Take the material below and reproduce, word for word, only the lines from the line with "Revoluțiile sângeroase ale" through the line with "Capital cultural, gamificare, KPI-uri".

══ EXCERPTED DATA ══

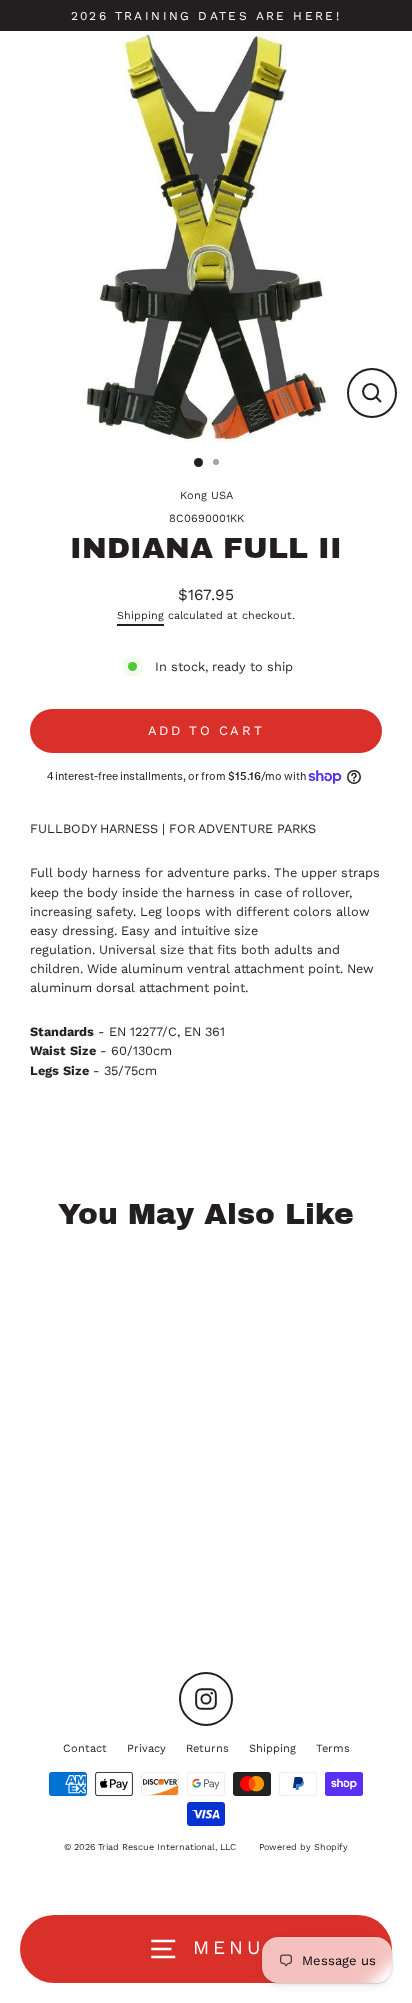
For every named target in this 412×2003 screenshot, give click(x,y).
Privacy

═══
══ EXCERPTED DATA ══

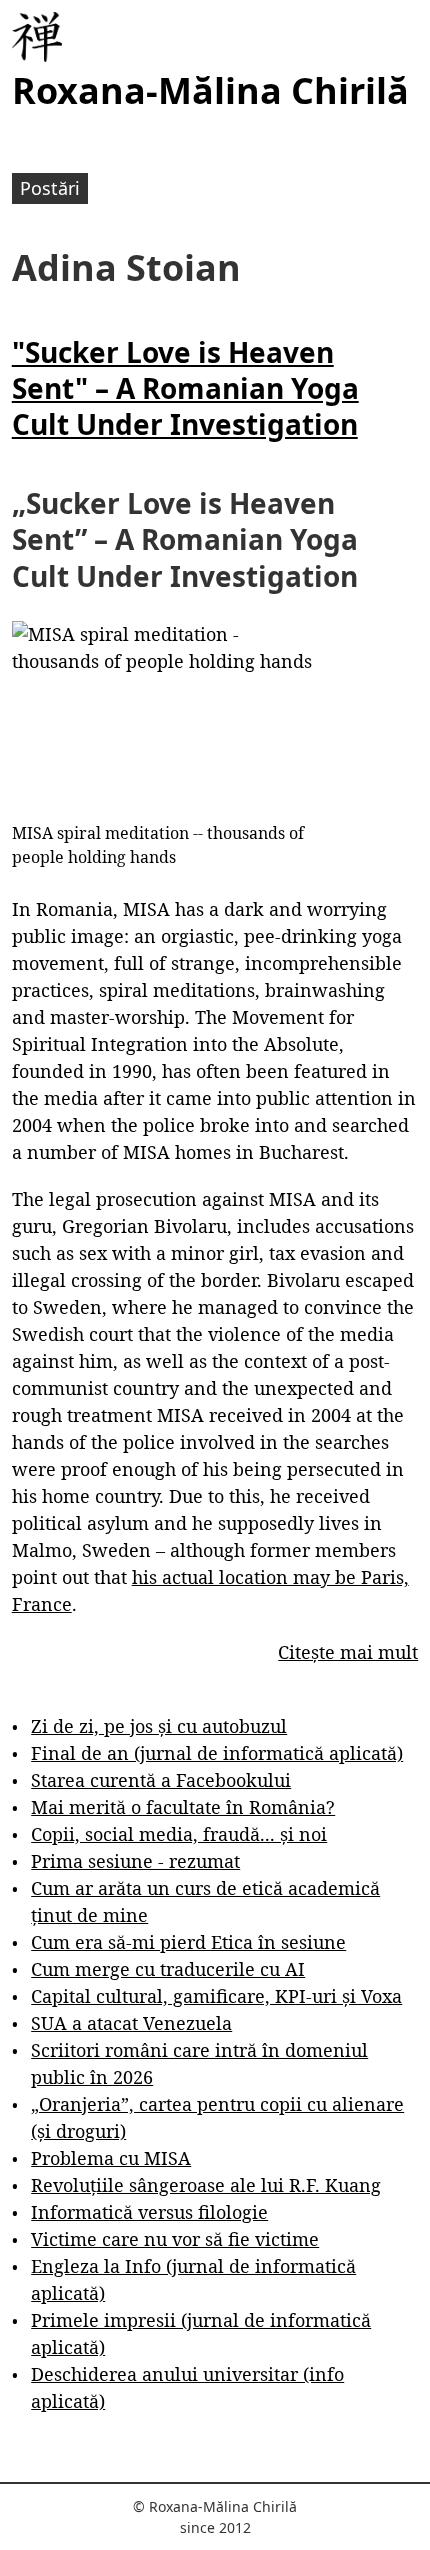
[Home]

═══
══ EXCERPTED DATA ══

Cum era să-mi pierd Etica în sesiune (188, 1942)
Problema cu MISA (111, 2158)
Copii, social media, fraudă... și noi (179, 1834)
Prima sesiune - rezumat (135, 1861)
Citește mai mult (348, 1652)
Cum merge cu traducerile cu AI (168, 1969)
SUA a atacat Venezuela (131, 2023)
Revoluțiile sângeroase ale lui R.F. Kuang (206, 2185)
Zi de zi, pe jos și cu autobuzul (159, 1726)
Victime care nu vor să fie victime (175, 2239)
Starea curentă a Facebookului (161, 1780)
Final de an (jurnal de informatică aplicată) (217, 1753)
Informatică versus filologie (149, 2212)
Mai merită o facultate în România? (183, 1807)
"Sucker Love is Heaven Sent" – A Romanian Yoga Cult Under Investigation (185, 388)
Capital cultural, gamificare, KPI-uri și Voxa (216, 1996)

═══

◆ **RESPONSE BELOW**:
Revoluțiile sângeroase ale lui R.F. Kuang (206, 2185)
Zi de zi, pe jos și cu autobuzul (159, 1726)
Victime care nu vor să fie victime (175, 2239)
Starea curentă a Facebookului (161, 1780)
Final de an (jurnal de informatică aplicată) (217, 1753)
Informatică versus filologie (149, 2212)
Mai merită o facultate în România? (183, 1807)
"Sucker Love is Heaven Sent" – A Romanian Yoga Cult Under Investigation (185, 388)
Capital cultural, gamificare, KPI-uri și Voxa (216, 1996)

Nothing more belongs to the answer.